» Document passage:
The Director's Vision Comes Alive - Storyboard-to-Screen Comparison
Fox Movie Channel Presents Featurettes
Two of these are on this DVD. They are Fox Movie Channel Presents: Making A Scene and Fox Movie Channel Presents: Life After Film School. I checked out the Making A Scene segment a little bit, but it was essentially the same deal as on the other featurettes. I loved the Fox Movie Channel Presents: Life After Film School piece because I felt it gave the students that Levy was talking to a wake-up call to the realities of the movie business. He talks about how his "soft," student film "Broken Record" opened a lot of doors for him, and how you never know who or what is going to help your career. He speaks in very pragmatic terms and it's refreshing because so many Directors talk about achieving success without really saying how they did it.
Reunite with Rexy DVD-ROM Game
1.85:1 - Anamorphic Widescreen. This film looked quite good. I know that it is coming out in Blu-ray but I was impressed with the Standard DVD transfer. The picture looks like it has held up well, and the effects are truly astonishing. At no point in looking at this movie did anything seem fake. In fact, the supplemental features sort of hurt the film in this regard, especially when we see Ben Stiller being pull every which way around the museum on wires. I also liked that Levy and company went out of their way to put real and fake animals in the scenes. It blurs the line between fantasy and reality and really makes everything play in one cohesive way.
Dolby Digital. English 5.1 DTS. 5.1 Dolby Surround. English and French Dolby Surround. Subtitled in English and Spanish. Close Captioned. The audio on this release is perfect for a surround sound system. I made it a point to watch it on a home theater set up because I just knew the viewing experience would pull me into the film. Once things get going and pandemonium is running rampant throughout the museum, the movie simply go to a whole other level. I don't recall being this taken in by the audio since I watched Jurassic Park in movie theater.
The front cover of this two disc set features a shot of Ben Stiller shining his flashlight around the museum. If you turn this cover (which slips over the amaray DVD case) suddenly the characters from the movie appear behind him. The back cover serves up a tiny description of this film, a shot of the Tyrannosaurus eating the Special Features list, and a some system specs. Fox has done a very good job of making this release stand out, but something tells me that consumers haven't forgotten about this film that they pushed to mega high theatrical grosses.
My only complaint with Night at the Museum is that I feel for a children's film it is a tad too long. The subject matter is light but at the same time this movie is filled with a solid message and great effects. It isn't like Larry's life becomes perfect at the end of this film. Despite how family friendly this movie plays it doesn't soften the blow of Larry's life. However, in seeing him take care of the museum we get to see a man become responsible. Stiller has Larry grow up but not abandon everything that he is. Also, this film showcases some of Ben Stiller's best physical comedy. It is easy to see why audiences like him. He puts forth a brand of humor that older audiences seem to like, yet he falls over himself enough to make the younger audience members laugh.
While there aren't any real surprises with Night at the Museum, this movie works because, like it's main character, it doesn't ever deviate from being what it ultimately is.
Night at the Museum was released October 20, 2006.

» Questions on the material:
1/ Summarize the Night at the Museum DVD review in two sentences.
2/ In the Night at the Museum DVD review, what does the front cover of the two-disc set show?
3/ Reproduce word for word the passage of the Night at the Museum DVD review between "While there aren't" and "it ultimately is.", inclusive.
The data that follow are separate material, unrelated to the review above.

» Data section:
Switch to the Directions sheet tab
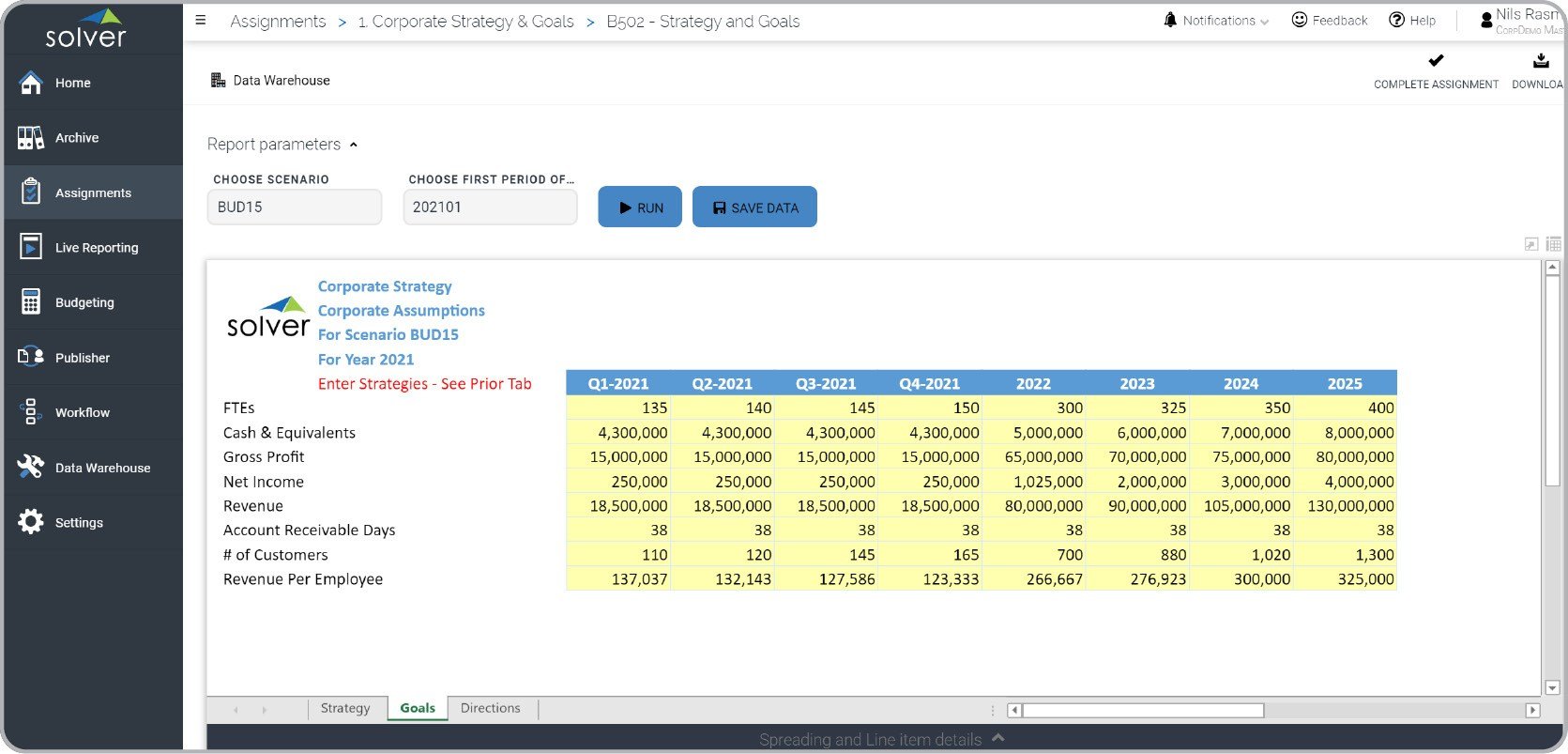 490,708

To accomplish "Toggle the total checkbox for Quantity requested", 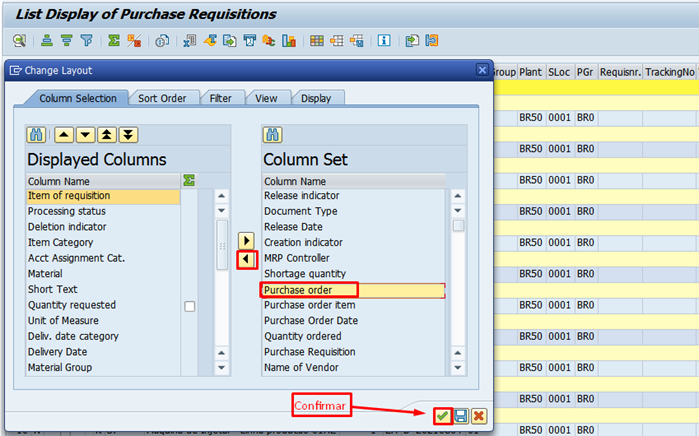I will coord(190,306).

» Answers to the tasks:
1/ The review praises the DVD's anamorphic widescreen transfer, whose effects never seem fake, and its audio, which suits a surround sound system, along with a featurette in which Levy speaks pragmatically to film students. Its only complaint is that the film runs a tad too long for a children's film, though it carries a solid message, great effects and some of Ben Stiller's best physical comedy.

2/ It shows Ben Stiller shining his flashlight around the museum.

3/
While there aren't any real surprises with Night at the Museum, this movie works because, like it's main character, it doesn't ever deviate from being what it ultimately is.